Kommentar

Neue Berliner Stadtmarketing-Kampagne: Hat der Bär was geraucht?

Nach zwölf Jahren mottet der Senat jetzt die alte „Be Berlin“-Stadtmarketing-Kampagne ein. Am 12. September startet ihr Nachfolger: „#WirSindEinBerlin“ . Die neue Stadtmarketing-Kampagne bringt auch den Berliner Bären zurück auf die offiziellen Briefköpfe. Aber etwas ist an dem Wappentier anders. Hat der Bär irgendwas geraucht? Ein Kommentar von Erik Heier.


Neue Berliner Stadtmarketing-Kampagne: Vom Ich zum Wir. Quelle: Land Berlin
Neue Berliner Stadtmarketing-Kampagne: „Vom Ich zum Wir“. Quelle: Land Berlin

Im Bärenwald Müritz finden Bären ein neues Zuhause, die vorher unter unwürdigen Bedingungen gehalten wurden. Die gemeinnützige Tierschutzorganisation „Vier Pfoten“ hat an der Südspitze des Plauer Sees Westeuropas größtes Bärenschutzzentrum errichtet.

Vor einigen Jahren habe ich dort bei einem Besuch gelernt, dass Zirkusbären, die in der Manege ständig auf zwei Beinen tanzen müssen, oft schwere Haltungsschäden davontragen. Die Physis eines Bären ist eben nicht auf dauerhaftes Zweibeiner­tum ausgelegt. Außerdem sind viele Zirkusbären zuckerkrank, weil sie für das Stehen auf zwei Beinen mit süßen Leckerlis belohnt werden.

Höchst verhaltensauffällig sind die Tiere obendrein. Man kriegt einfach irgendwann einen Hau weg, wenn man ständig gegen die Vernunft über die Stränge schlägt.

Und damit sind wir bei der inoffiziellen Hauptstadt des Über-die-Stränge-Schlagens: Berlin.

Neue Berliner Stadtmarketing-Kampagne: Ein Bär wie Berlin

Der Senat mottet nämlich nach zwölf Jahren die alte „Be Berlin“-Stadtmarketing-Kampagne ein, die neue Kampagne „#WirSindEinBerlin“ startet am 12. September.
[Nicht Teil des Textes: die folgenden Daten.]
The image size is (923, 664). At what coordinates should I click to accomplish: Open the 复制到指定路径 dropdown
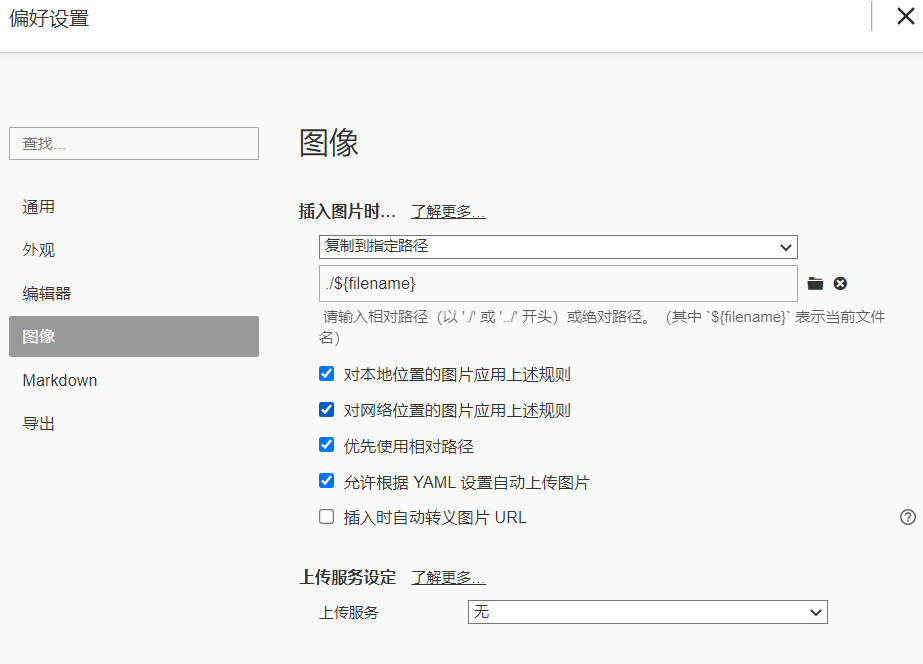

Jetzt betonen die Imagesprüche das Gemeinsame in Unterschieden. Ein Beispiel aus der Kampagne, wirklich wahr: „Ich so: Second Hand. Du so: Second Benz. Wir so: Nachbarn.“ Einen anderen Claim aus der brandneuen Offensive, „Vom Ich zum Wir“, habe ich zuletzt Mitte der 80er bei meiner eigenen Jugendweihe in der DDR gehört.

Sind die Bären bekifft? Für Berlins neue Stadtmarketing-Kampagne wurde das Wappentier überarbeitet. Foto: Senatskanzlei Berlin
Sind die Bären bekifft? Für Berlins neue Stadtmarketing-Kampagne wurde das Wappentier überarbeitet. Foto: Senatskanzlei Berlin

Und noch ein alter Bekannter kehrt zurück: der Bär, Berlins Wappentier seit Ende des 13. Jahrhunderts. Der taucht jetzt wieder im Image-Logo auf. Die Agentur Jung von Matt hat dem Tier dafür allerdings Zähne, Zunge und Krallen entfernt und ihm stattdessen ein „leicht verschmitztes Lächeln“ verordnet. Jetzt sieht er aus, als habe er gerade irgendwas geraucht. Und steht natürlich auf zwei Beinen.

Ein Bär, der aufrecht auf dicke Hose machend auf seine Gesundheit scheißt und dabei auch noch wie bekifft grinst, passt so gut zu dieser Stadt, dass man eigentlich doch wieder „Be Berlin“ draufschreiben müsste.

Hoffentlich haben sie im Bärenwald Müritz noch einen Platz frei.